UPDATE: When running with top, and cores set to 4, I notice 4 new instances of R appear each time it hits the foreach loop, and then they disappear after. I.e. it appears to be using processes, not threads, and creating them on-demand! No wonder my results indicate so much overhead!

Sunday, July 3, 2011

Apache: use both PHP module and PHP-CGI

I had a need the other day to configure apache so it uses the PHP Apache module for all directories except one, where I wanted it to use the cgi version of PHP. The apache module is more efficient, but runs as part of the apache process.
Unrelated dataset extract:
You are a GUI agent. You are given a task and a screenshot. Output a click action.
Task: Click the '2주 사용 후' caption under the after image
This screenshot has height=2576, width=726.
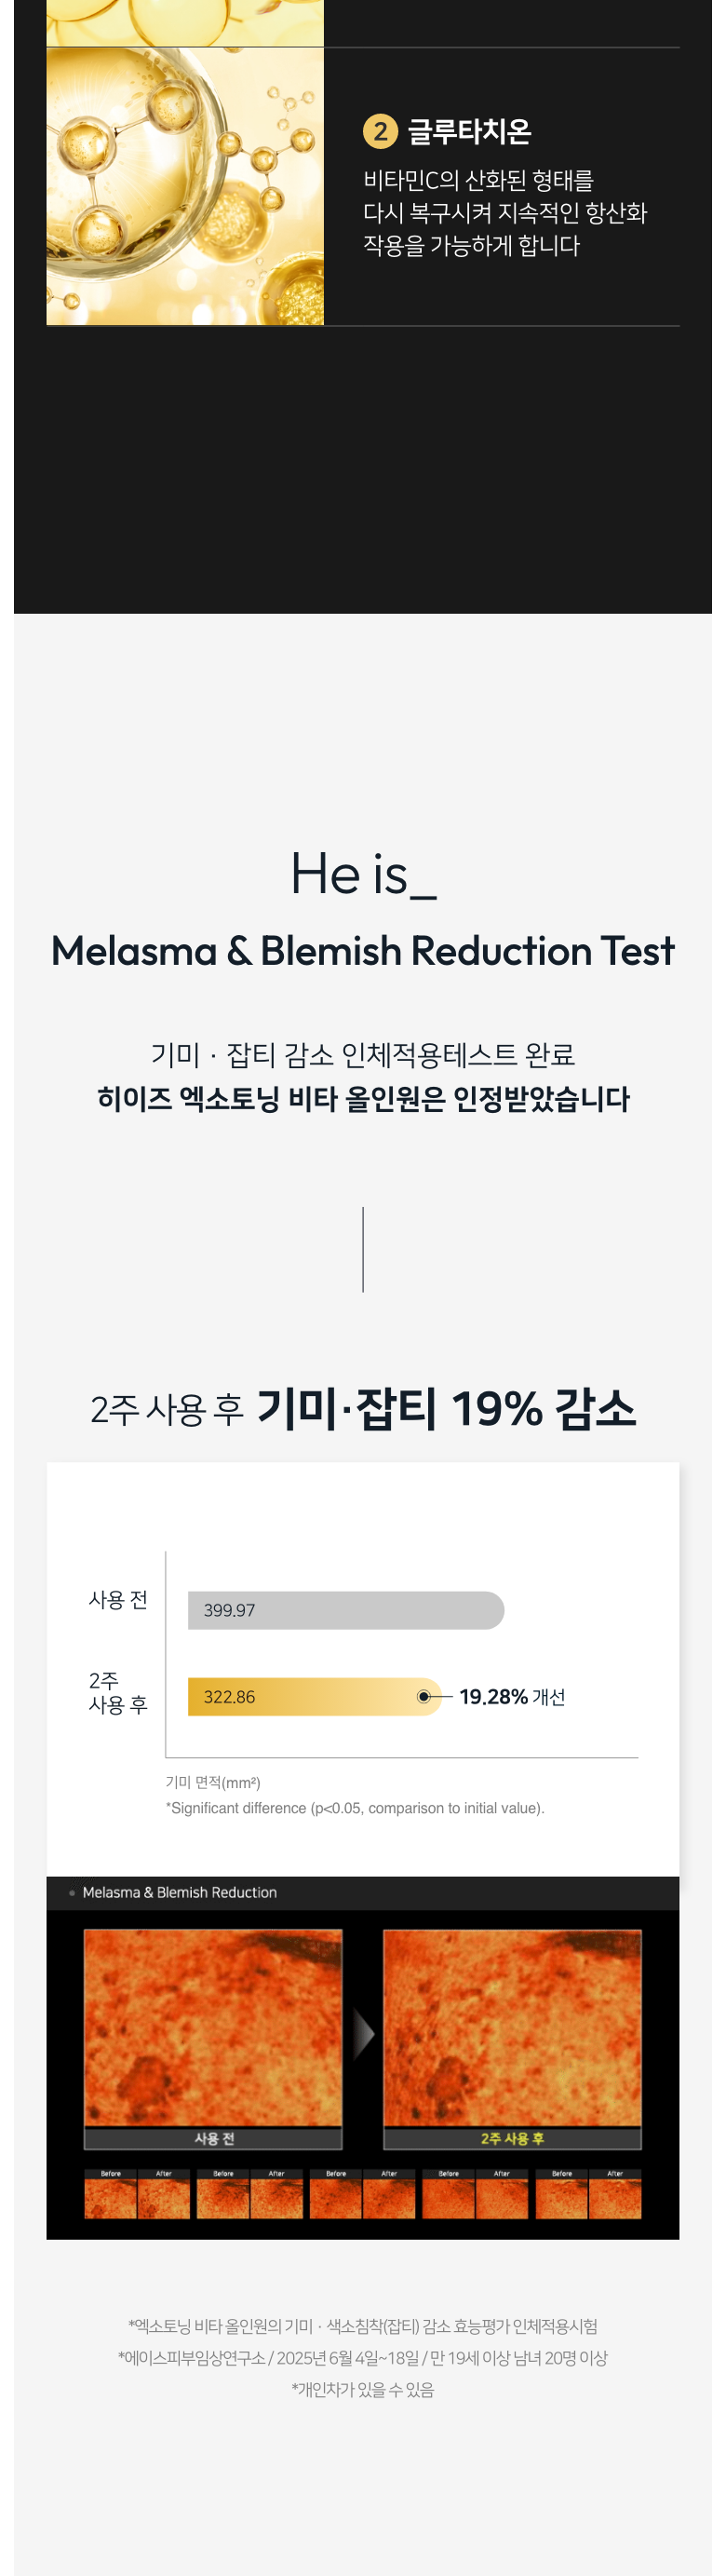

I wanted one URL to run in its own process. (I was troubleshooting and had a hunch this might help; luckily it did in this case!) Instructions for both Linux and Windows follow.

On Ubuntu I needed some preparation: 1. install the php5-cgi package (different from php5-cli, which is what we use when using php from the commandline); 2. enable the actions module.
On Windows I was using xampp, which follows an Everything-But-The-Kitchen-Sink philosophy, and all I needed was already there.

Here is the code I added (to my VirtualHost). First for Ubuntu:
ScriptAlias /usephpcgi /usr/bin
Action  application/x-httpd-php-cgi  /usephpcgi/php5-cgi
And then for Windows XAMPP:
ScriptAlias /usephpcgi C:/xampp/php/
Action  application/x-httpd-php-cgi  /usephpcgi/php-cgi.exe
(That is copy and paste from working configurations, so I think the trailing slash must be optional!)

Then for both Apache and Windows:
AddType application/x-httpd-php-cgi .phpcgi
Now, I have to admit my dirty secret: I cheated. Instead of enabling php-cgi for all *.php in one directory, I left *.php going to the Apache PHP module, and I created the *.phpcgi extension to use the cgi binary. Initially this was simply because I managed to get it working that way; but on reflection I realized I preferred it: I can switch a script between using php module and php-cgi just by changing the extension; also I can use php-cgi anywhere in my VirtualHost. If that does not sound so useful I should explain the script in question is already hidden between an Alias, something like this, so no public-facing URLs need to change:
AliasMatch ^/admin/(.*?)/(.*)$ /path/to/admin.phpcgi

What about my original plan to configure it for a directory, without changing the file extensions? I had trouble with this, and gave up on this; but Ben kindly left a comment, so now I know how to do it. First, you still need the ScriptAlias and Action directives shown above. Then it is simply this.
<Directory /var/www/path/to>
    <FilesMatch "\.ph(p3?|tml)$">
        SetHandler application/x-httpd-php-cgi
    </FilesMatch>
</Directory>
As Ben explains (see comment#1 below) the reason we need the FilesMatch inside the Directory is because mod-php is setting a global FilesMatch directive; and that takes priority over our attempts to use AddType or AddHandler for a directory.